- [WHAT YOU NEED TO DO]
Pictures are to be dropped. Everything else in the listing gets copied exactly.

- [DATA SUPPLIED]

*** Block opens ***

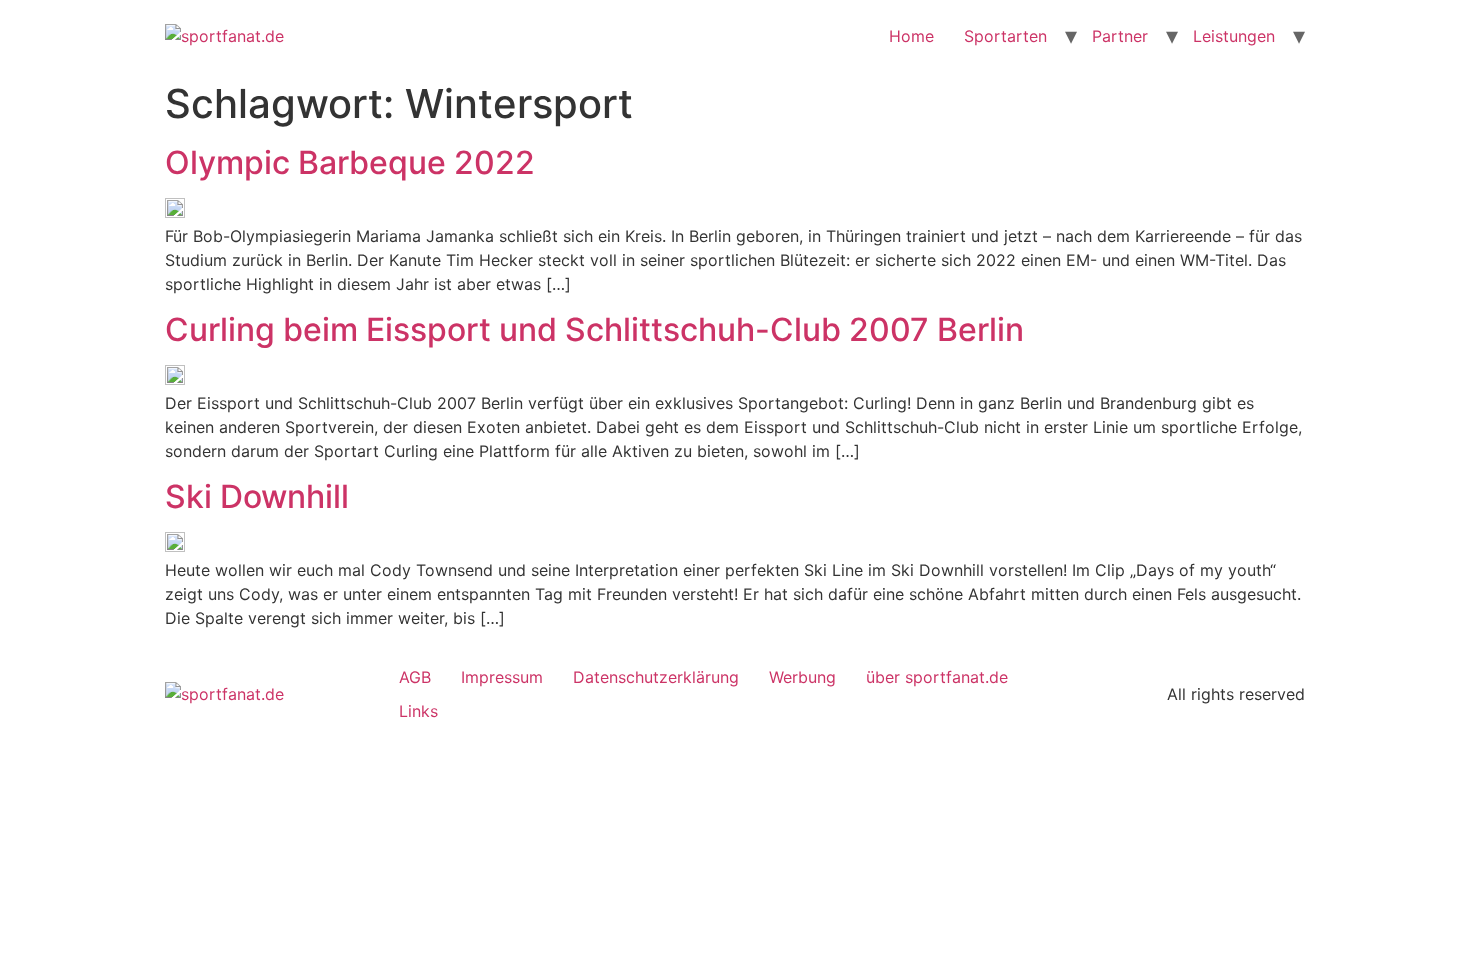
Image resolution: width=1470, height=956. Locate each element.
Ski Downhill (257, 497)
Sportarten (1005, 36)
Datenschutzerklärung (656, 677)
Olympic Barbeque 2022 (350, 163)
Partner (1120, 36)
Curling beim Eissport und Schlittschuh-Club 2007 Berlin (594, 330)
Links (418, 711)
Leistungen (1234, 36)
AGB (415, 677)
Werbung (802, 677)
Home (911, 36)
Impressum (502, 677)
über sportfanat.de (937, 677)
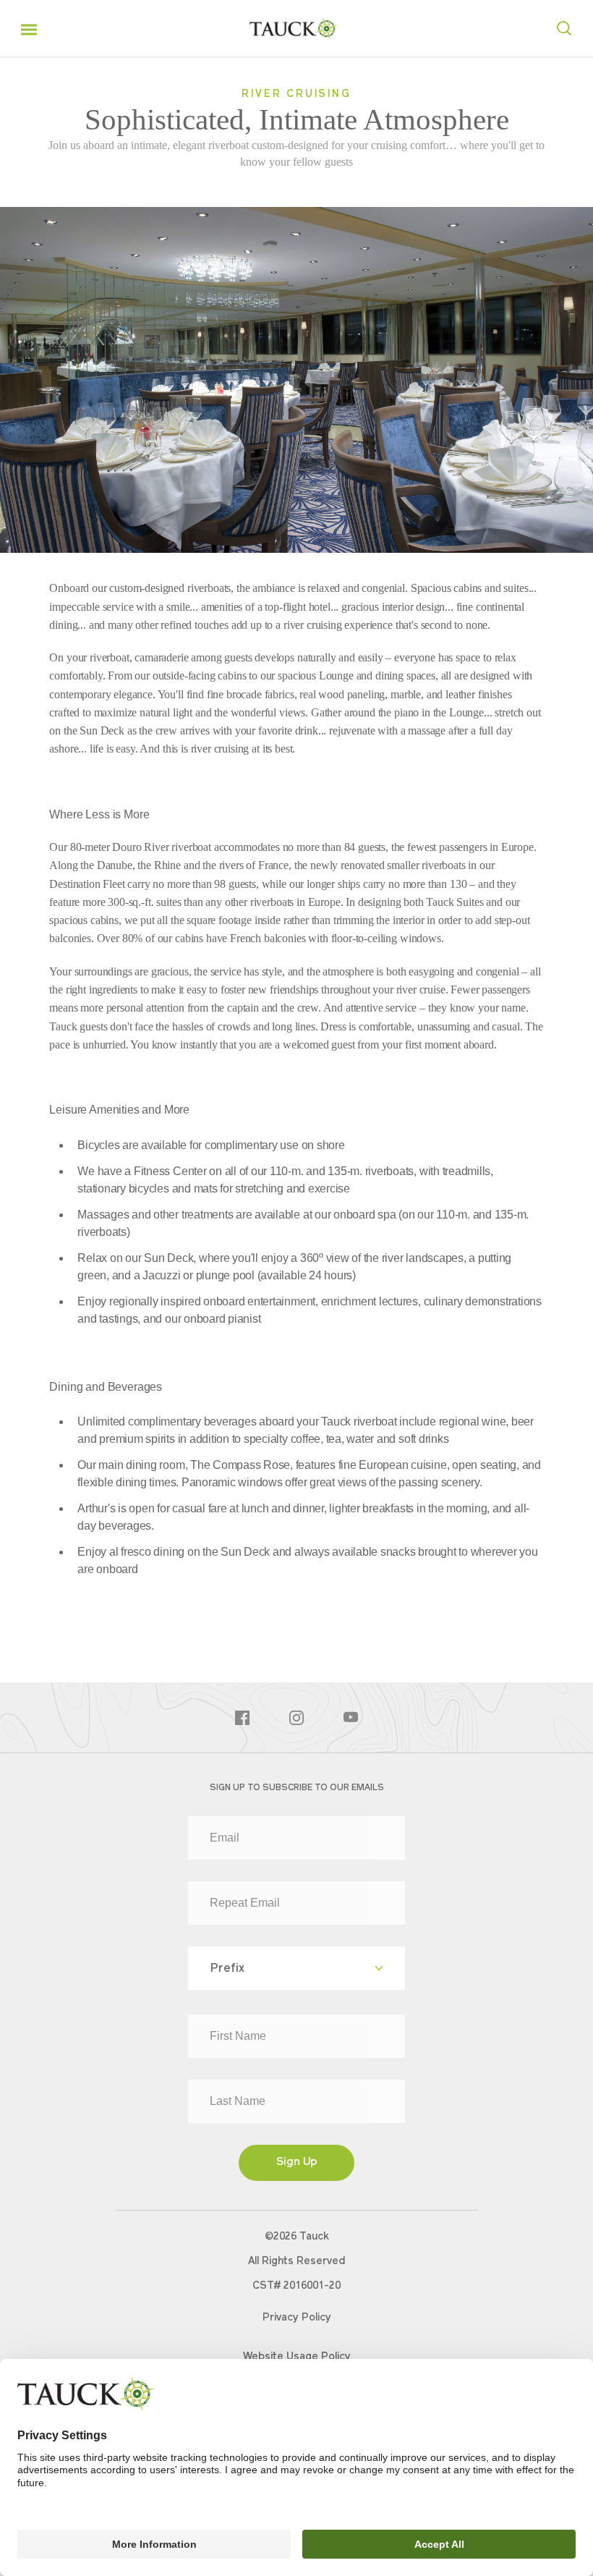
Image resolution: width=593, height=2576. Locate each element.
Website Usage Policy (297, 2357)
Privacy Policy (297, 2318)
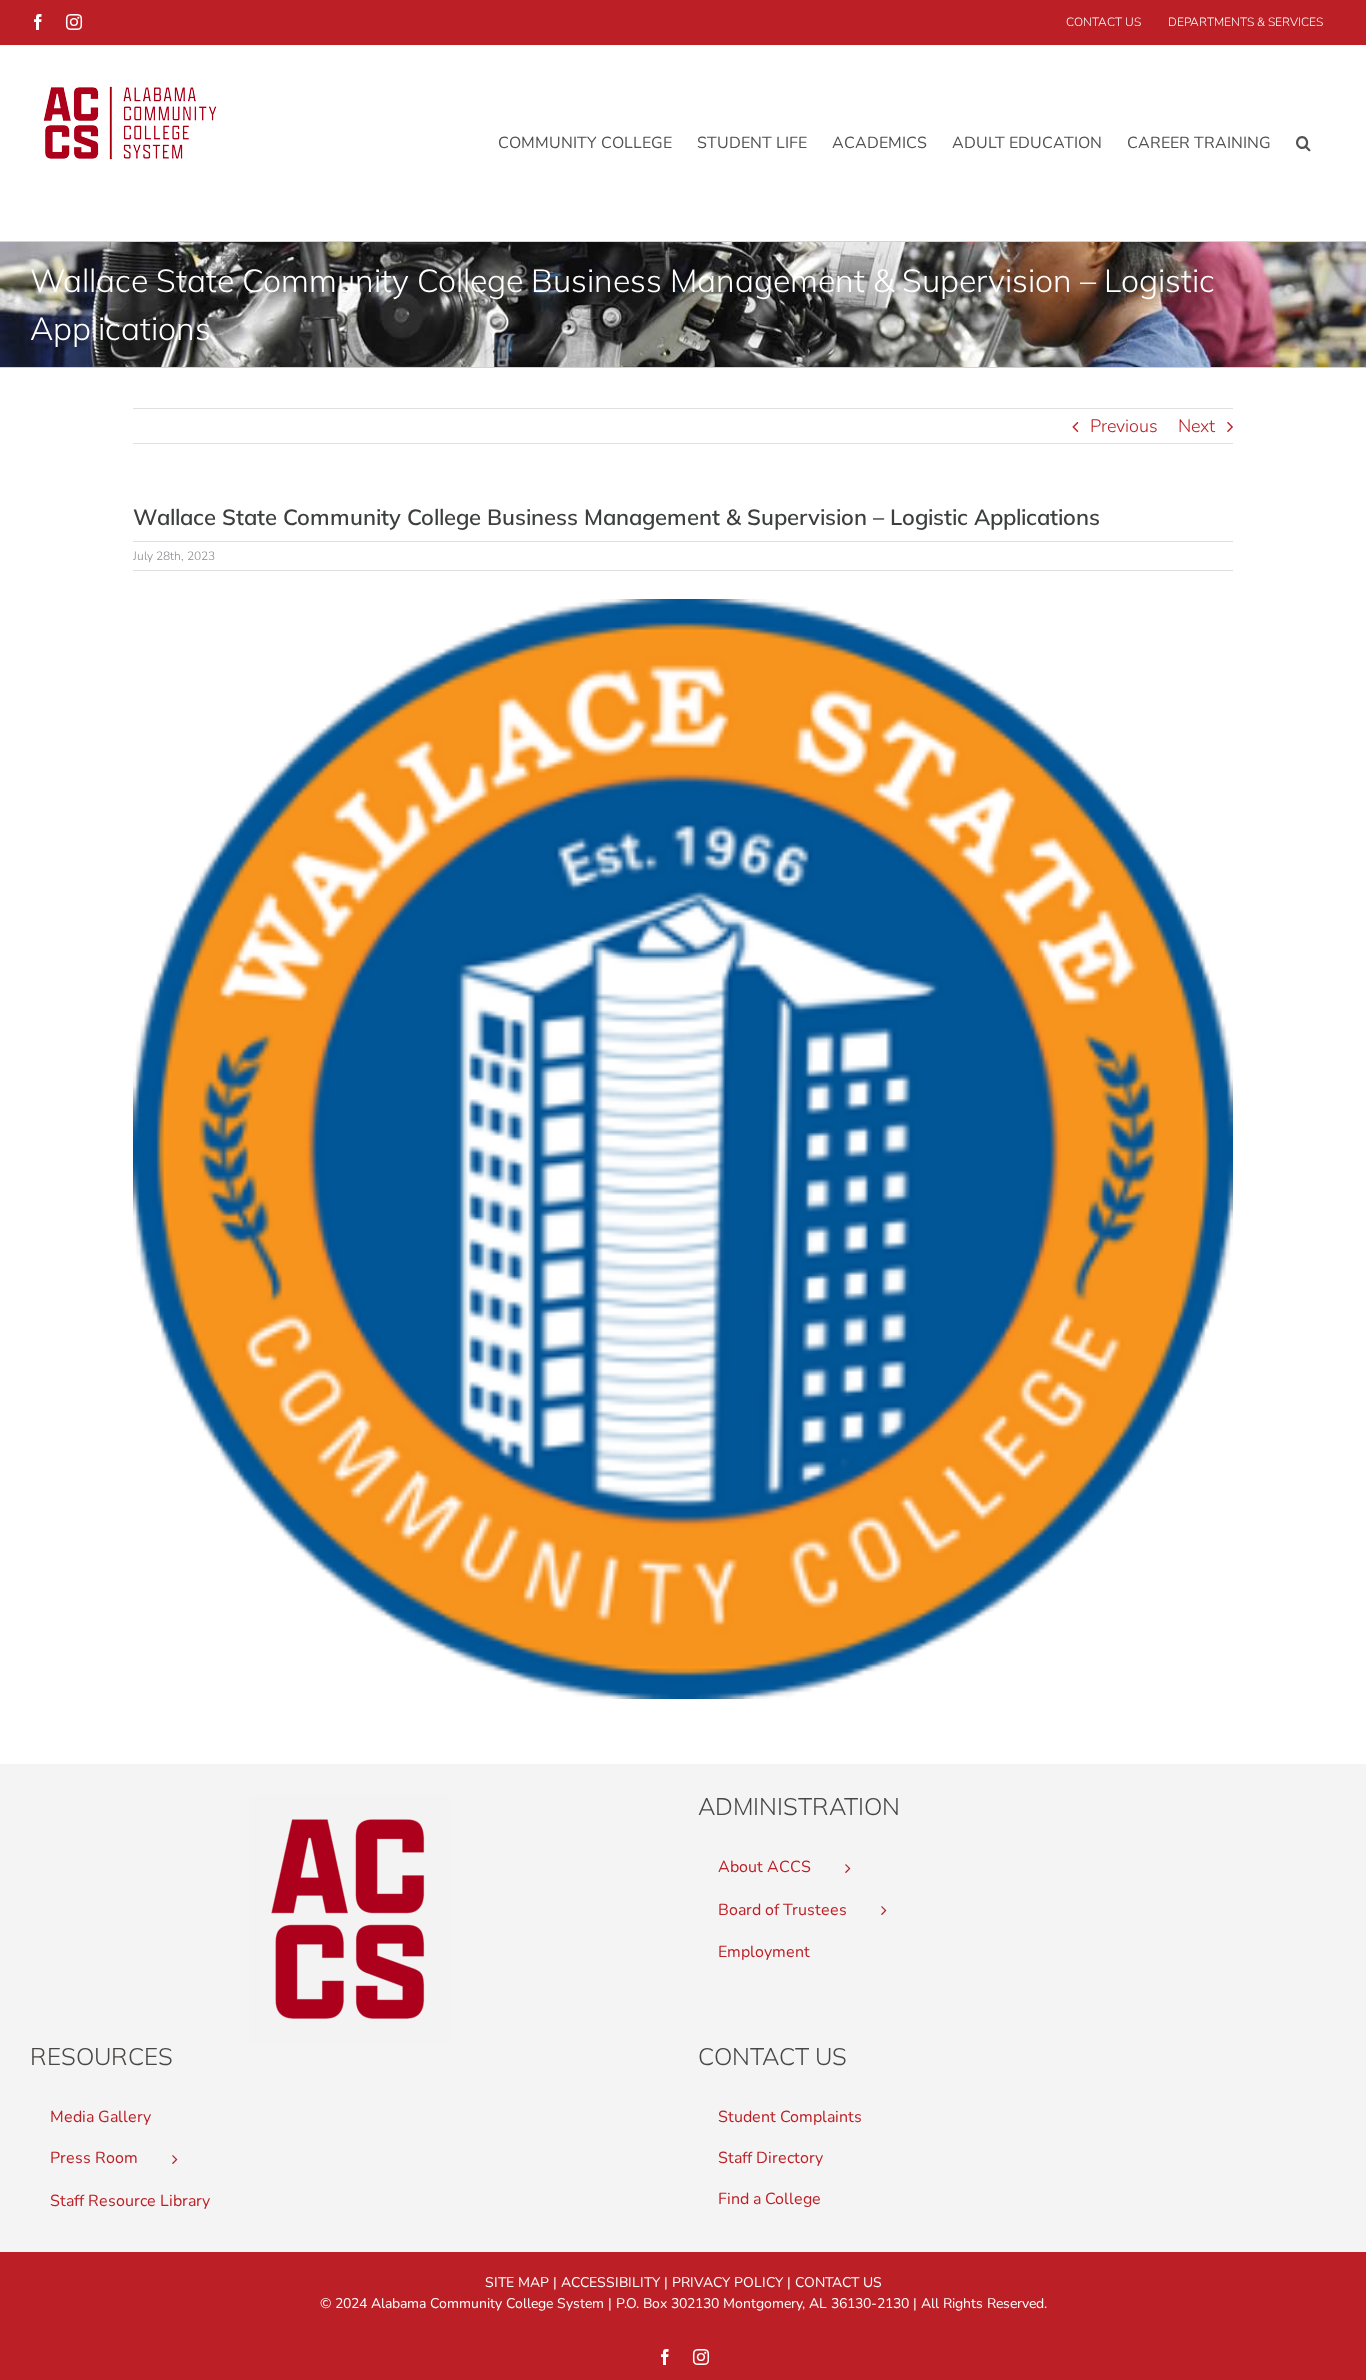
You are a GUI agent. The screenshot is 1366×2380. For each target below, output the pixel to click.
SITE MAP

*** Block closes ***

- [OUTPUT FOR THIS EXERCISE]
Image resolution: width=1470, height=956. Locate each element.
Ski Downhill (257, 497)
Sportarten (1005, 36)
Datenschutzerklärung (656, 677)
Olympic Barbeque 2022 (350, 163)
Partner (1120, 36)
Curling beim Eissport und Schlittschuh-Club 2007 Berlin (594, 330)
Links (418, 711)
Leistungen (1234, 36)
AGB (415, 677)
Werbung (802, 677)
Home (911, 36)
Impressum (502, 677)
über sportfanat.de (937, 677)
Image resolution: width=593, height=2576. Locate each element.
Website Usage Policy (297, 2357)
Privacy Policy (297, 2318)
You are a GUI agent. The screenshot is 1366×2380. For each target below, output the pixel to click.
SITE MAP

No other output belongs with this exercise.